Can the Canadian banking model work for the U.S.?

No, and Simon Johnson explains why.  Excerpt:

Proposing a Canadian-type model to create stability in the U.S. is, to be blunt, nonsense.  We would need to merge our banks into even fewer banking giants, and then re-inflate Fannie Mae and Freddie Mac to guarantee some of the riskiest parts of the bank’s portfolios.  With our handful of new “hyper megabanks”, we’d have to count on our political system to prevent our banks from going wild; Canada may be able to do this (in our view, the jury is still out), but what are the odds this would work in Washington?  This would require an enormous leap of faith in our regulatory system immediately after it managed to fail repeatedly and spectacularly over thirty years (see 13 Bankers, out next week, for the awful details).  Who can be confident our powerful corporate lobbies, hired politicians, and captured regulators can become so Canadian so soon?

There is much more at the link, recommended.

Comments

While I agree that the Canadian banking system wouldn't work in the US, I don't necessarily think the article captures all of the real reasons why Canada did well and the US didn't.

It's been suggested that risk aversion is also in the culture of Canadian banks. Thus, leverage ratios may be higher in Canada, but that leverage is invested in safer assets. (AFAIK, Canadian banks had relatively little exposure to the problematic asset based securities that sunk a large number of US banks). There may be something in the low competition among Canadian banks that contributed to that (i.e. less competition = less incentive to take large risks to edge out competitors. Tyler - that falls into cultural economics doesn't it - care to comment?)

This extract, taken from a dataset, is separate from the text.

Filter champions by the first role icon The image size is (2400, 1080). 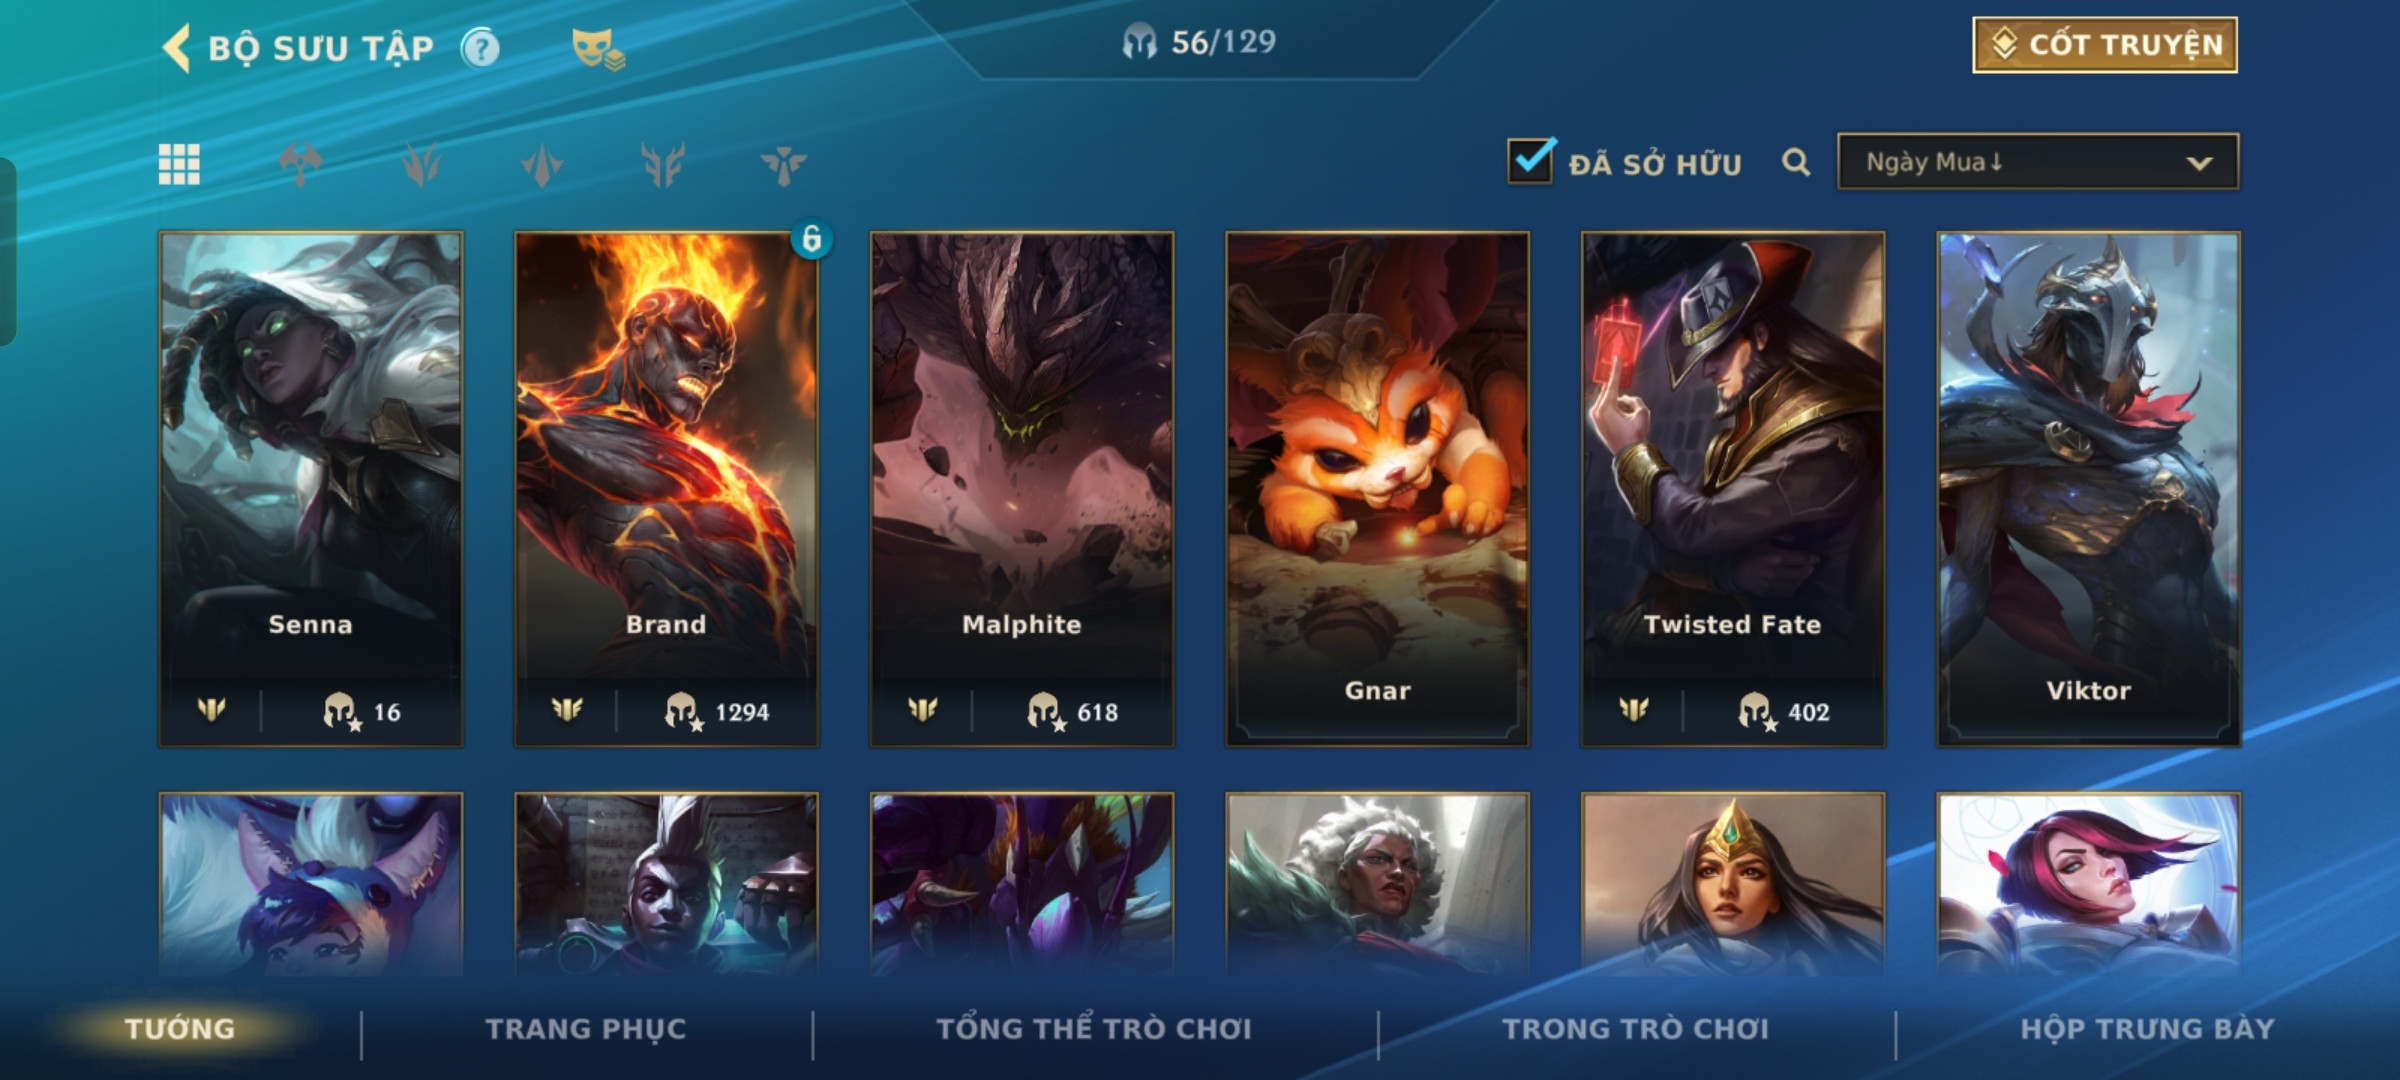click(x=300, y=164)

Also the real estate/mortgage market behaved differently in Canada. Mortgage insurance (mandatory for mortgages over 80% of the price of the house) is part of it. It's harder to default on a mortgage and you can't walk away from a mortgage here. I believe there are laws that more tightly regulate some of the sub-prime issues (no 'introductory' interest rates, etc.).

You can't talk about the differences between the mortgage business in Canada and America without talking about where the vast majority of defaulted dollars were lost in America: in the four Sand States of California, Arizona, Nevada, and Florida, with California accounting for a sizable majority of the nation's defaulted dollars.

As social scientist Daniel Patrick Moynihan used to say, if you want your state to have fewer social problems, you should drag it closer to the Canadian border.

Canadian banks were actually significantly more leveraged — and therefore more risky — than well-run American commercial banks...

Re: As social scientist Daniel Patrick Moynihan used to say, if you want your state to have fewer social problems, you should drag it closer to the Canadian border.

Hmm. Doesn't seem to have helped Michigan-- or New York for that matter.